Gradient descent Given a function F : R d → R , gradient descent is the iteration w i +1 := w i − η i ∇ w F ( w i ) , where w 0 is given, and η i is a learning rate / step size. 10.0 7.5 5.0 2.000 2.5 4.000 1 10.000 8 6 4 0.0 12.000 . . . 0 0 0 0 0 0 0 0 0 2.5 5.0 7.5 10.0 10.0 7.5 5.0 2.5 0.0 2.5 5.0 7.5 10.0 16 / 68

Logistic regression CS 446 1. Linear classifiers Linear regression - PowerPoint PPT Presentation

Logistic regression CS 446 1. Linear classifiers Linear regression Last two lectures, we studied linear regression ; the output/label space Y was R . 90 80 delay 70 60 50 1.5 2.0 2.5 3.0 3.5 4.0 4.5 5.0 duration 1 / 68 Linear

Regression 3: Logistic Regression Marco Baroni Practical Statistics in R Outline Logistic

Logistic Regression James H. Steiger Department of Psychology and Human Development Vanderbilt

Todays lecture Logistic regression How can we use logistic regression for reranking? Shay

From Logistic Regression to Neural Networks CMSC 470 Marine Carpuat Logistic Regression What

LEARNING Outline Math Behind Logistic Regression Visualizing Logistic Regression Loss

Workshop 10.5a: Logistic regression Murray Logan August 23, 2016 Table of contents 1 Logistic

Logistic Regression using OLS1D in Excel 2013 XL4D: V0H XL4D: V0H XL4D: V0H 2015 Schield

Workshop 10.5a: Logistic regression Murray Logan 05 Sep 2016 Section 1 Logistic regression

Lecture 3: Logistic Regression Feng Li Shandong University fli@sdu.edu.cn September 21, 2020

Regression Methods 1. Linear Regression and Logistic Regression: definitions, and a common

XL4B: Logistic Regression using OLS1B in Excel 2013 25 Feb 2018 V0C-2x XL4B: V0C-2x XL4B: V0C-2x

Logistic regression Shay Cohen (based on slides by Sharon Goldwater) 28 October 2019 Todays

Machine Learning Logistic Regression Hamid R. Rabiee Spring 2015

Learning From Data Lecture 9 Logistic Regression and Gradient Descent Logistic Regression

Logistic regression Predict binary outcomes (success/failure) from numerical or categorical

Logistic Regression: MLE vs. OLS3 in Excel2013 25 Aug 2016 V0H V0H V0H Schield MLE vs.

Probabilistic & Unsupervised Learning Introduction and Foundations Maneesh Sahani

Mutually Beneficial Industry Partnerships Casey K. Sacks, Ph.D. Deputy Assistant Secretary for

Better Arabic Parsing Baselines, Evaluations, and Analysis Spence Green and Christopher D.

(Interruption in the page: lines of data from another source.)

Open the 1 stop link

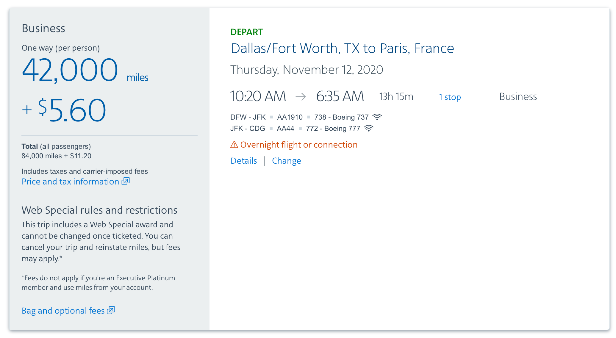pos(450,97)
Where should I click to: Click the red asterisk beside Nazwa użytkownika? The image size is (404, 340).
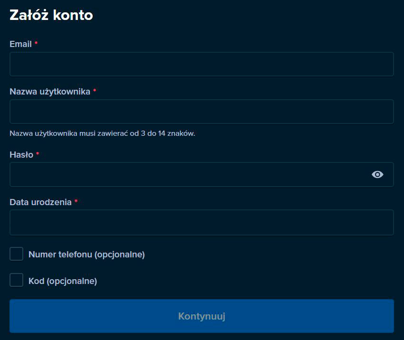(95, 90)
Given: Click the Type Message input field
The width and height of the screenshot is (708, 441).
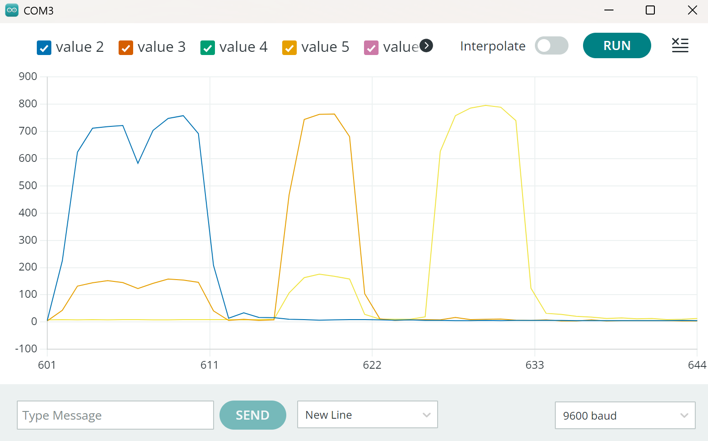Looking at the screenshot, I should tap(115, 415).
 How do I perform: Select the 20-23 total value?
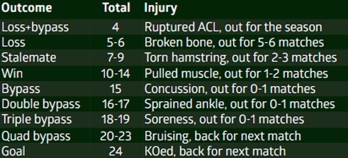[116, 136]
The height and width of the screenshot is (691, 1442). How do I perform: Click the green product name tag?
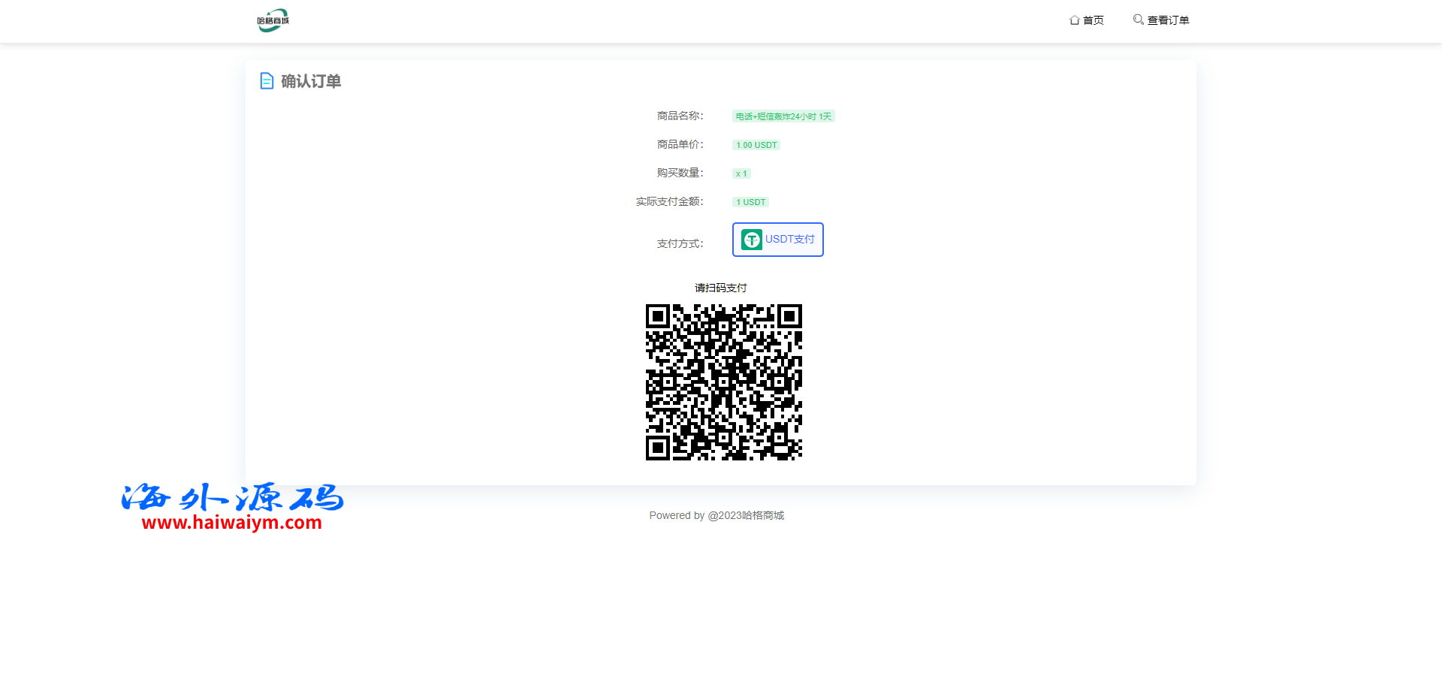(x=783, y=116)
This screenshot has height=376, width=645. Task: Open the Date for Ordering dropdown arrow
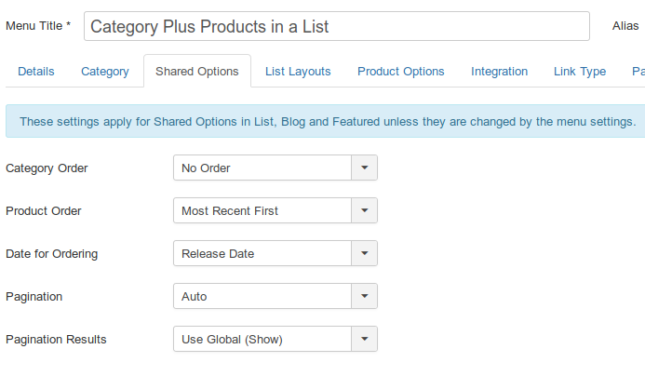tap(364, 254)
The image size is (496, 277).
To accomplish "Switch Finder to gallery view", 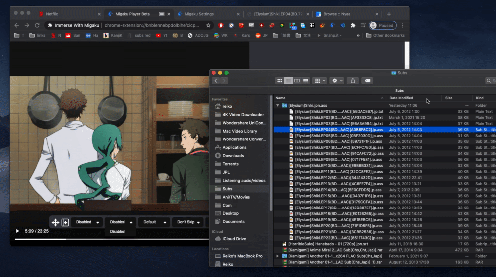I will (305, 80).
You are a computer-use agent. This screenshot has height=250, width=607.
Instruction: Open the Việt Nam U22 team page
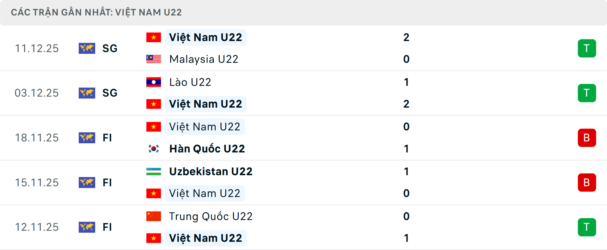pos(205,37)
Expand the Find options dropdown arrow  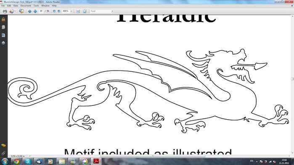tap(112, 11)
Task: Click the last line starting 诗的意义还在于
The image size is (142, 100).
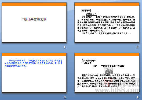Action: click(x=107, y=33)
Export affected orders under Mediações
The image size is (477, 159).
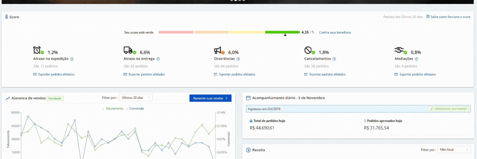[417, 74]
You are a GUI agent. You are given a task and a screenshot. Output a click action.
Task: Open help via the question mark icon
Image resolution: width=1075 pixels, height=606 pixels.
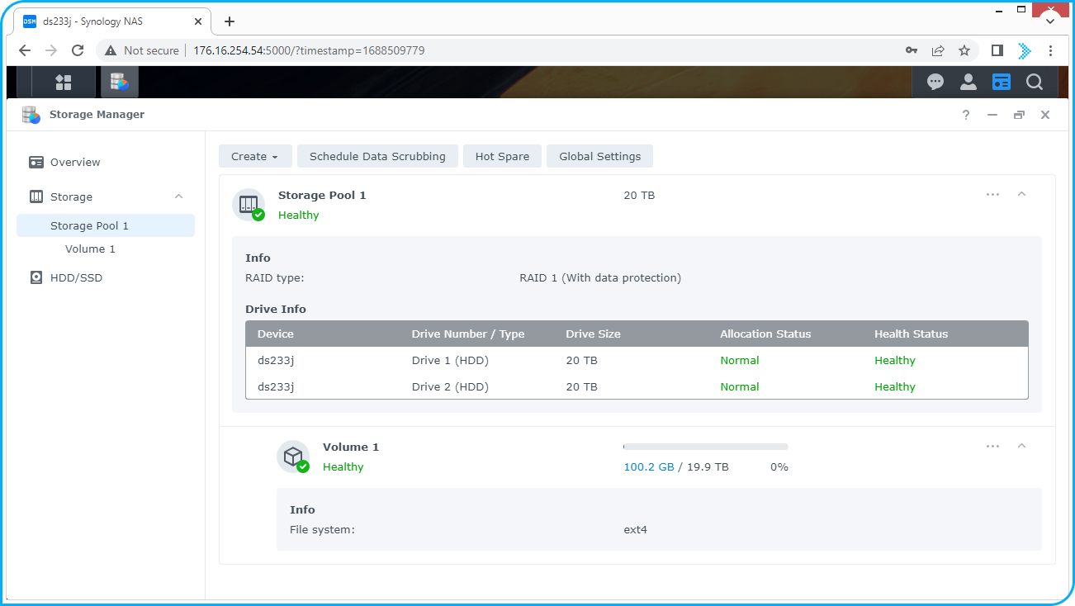[965, 115]
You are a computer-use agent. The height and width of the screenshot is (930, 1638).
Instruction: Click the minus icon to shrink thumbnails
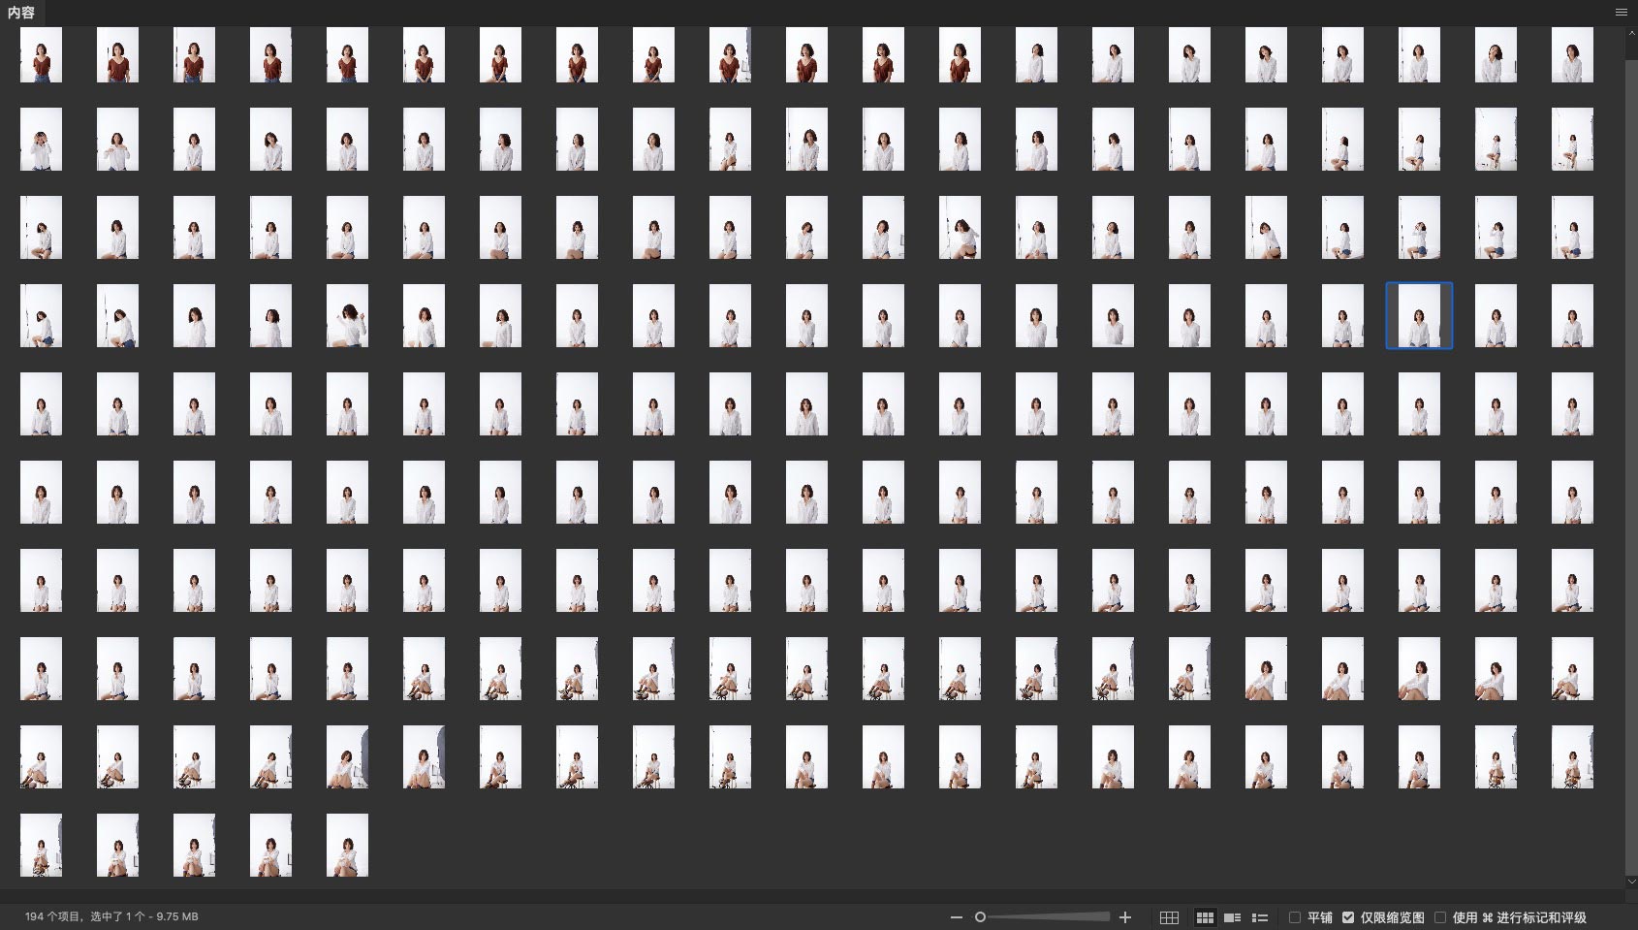(x=956, y=917)
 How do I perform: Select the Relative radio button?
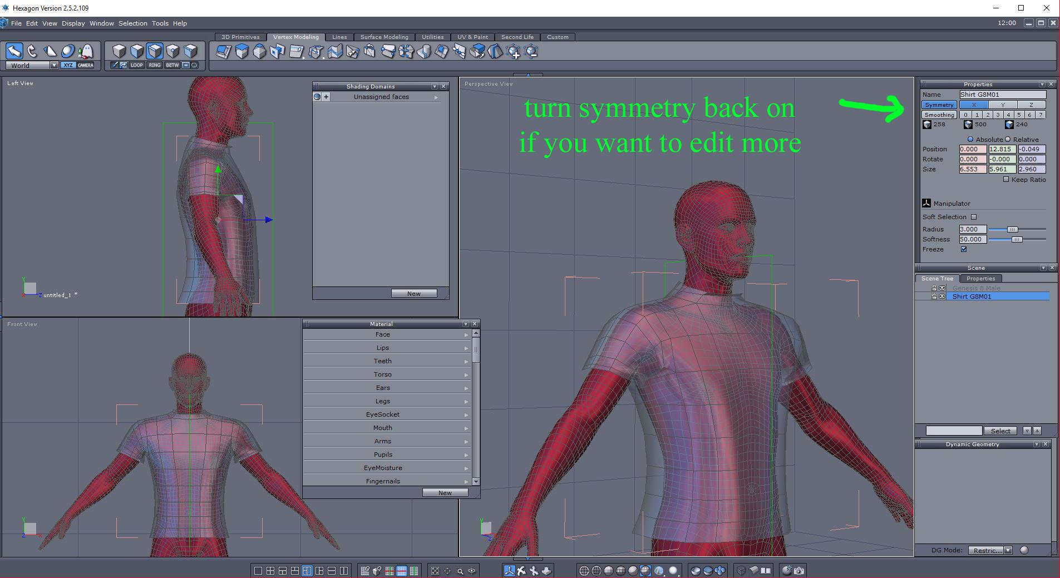[1008, 140]
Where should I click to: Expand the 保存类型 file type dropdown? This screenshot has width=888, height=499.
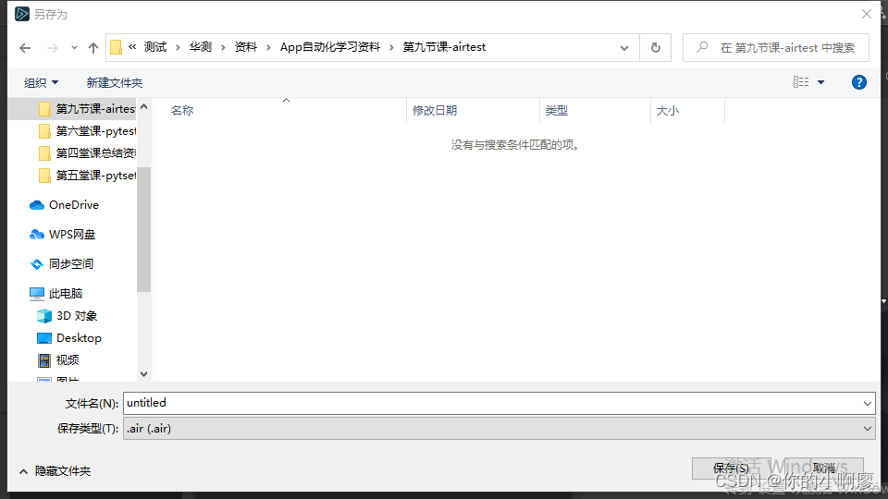[867, 429]
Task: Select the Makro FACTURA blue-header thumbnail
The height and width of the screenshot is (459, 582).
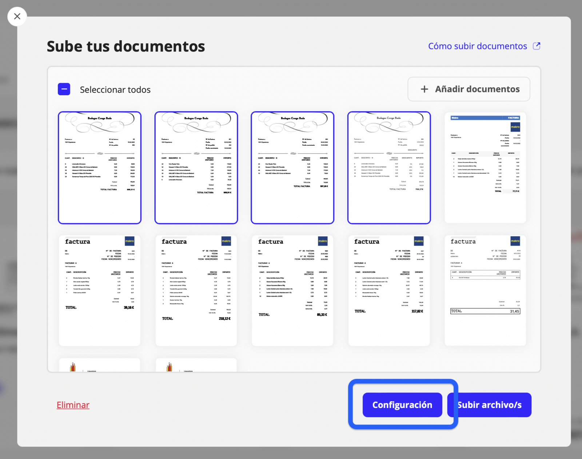Action: 485,168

Equivalence with context-free grammars I Language context free recognized by pushdown automata

A benchmark study for CFD solvers: simulation of air flow in livestock husbandry Alfonso Caiazzo

Col A Ax 0 1 Let W = Col A where A is m n and A = . a 1 a 2 a n Suppose b is in R m

Accelerated Learning Opportunities for Adult Students/Learners S arita A. Rhonemus, Ph.D.,

Correction of Treebank Annotation: The Case of the Arabic Treebank Mohamed Maamouri, Ann Bies,

Logistic regression CS 446 1. Linear classifiers Linear regression - PowerPoint PPT Presentation

Logistic regression CS 446 1. Linear classifiers Linear regression Last two lectures, we studied linear regression ; the output/label space Y was R . 90 80 delay 70 60 50 1.5 2.0 2.5 3.0 3.5 4.0 4.5 5.0 duration 1 / 68 Linear

Regression 3: Logistic Regression Marco Baroni Practical Statistics in R Outline Logistic

Logistic Regression James H. Steiger Department of Psychology and Human Development Vanderbilt

Todays lecture Logistic regression How can we use logistic regression for reranking? Shay

From Logistic Regression to Neural Networks CMSC 470 Marine Carpuat Logistic Regression What

LEARNING Outline Math Behind Logistic Regression Visualizing Logistic Regression Loss

Workshop 10.5a: Logistic regression Murray Logan August 23, 2016 Table of contents 1 Logistic

Logistic Regression using OLS1D in Excel 2013 XL4D: V0H XL4D: V0H XL4D: V0H 2015 Schield

Workshop 10.5a: Logistic regression Murray Logan 05 Sep 2016 Section 1 Logistic regression

Lecture 3: Logistic Regression Feng Li Shandong University fli@sdu.edu.cn September 21, 2020

Regression Methods 1. Linear Regression and Logistic Regression: definitions, and a common

XL4B: Logistic Regression using OLS1B in Excel 2013 25 Feb 2018 V0C-2x XL4B: V0C-2x XL4B: V0C-2x

Logistic regression Shay Cohen (based on slides by Sharon Goldwater) 28 October 2019 Todays

Machine Learning Logistic Regression Hamid R. Rabiee Spring 2015

Learning From Data Lecture 9 Logistic Regression and Gradient Descent Logistic Regression

Logistic regression Predict binary outcomes (success/failure) from numerical or categorical

Logistic Regression: MLE vs. OLS3 in Excel2013 25 Aug 2016 V0H V0H V0H Schield MLE vs.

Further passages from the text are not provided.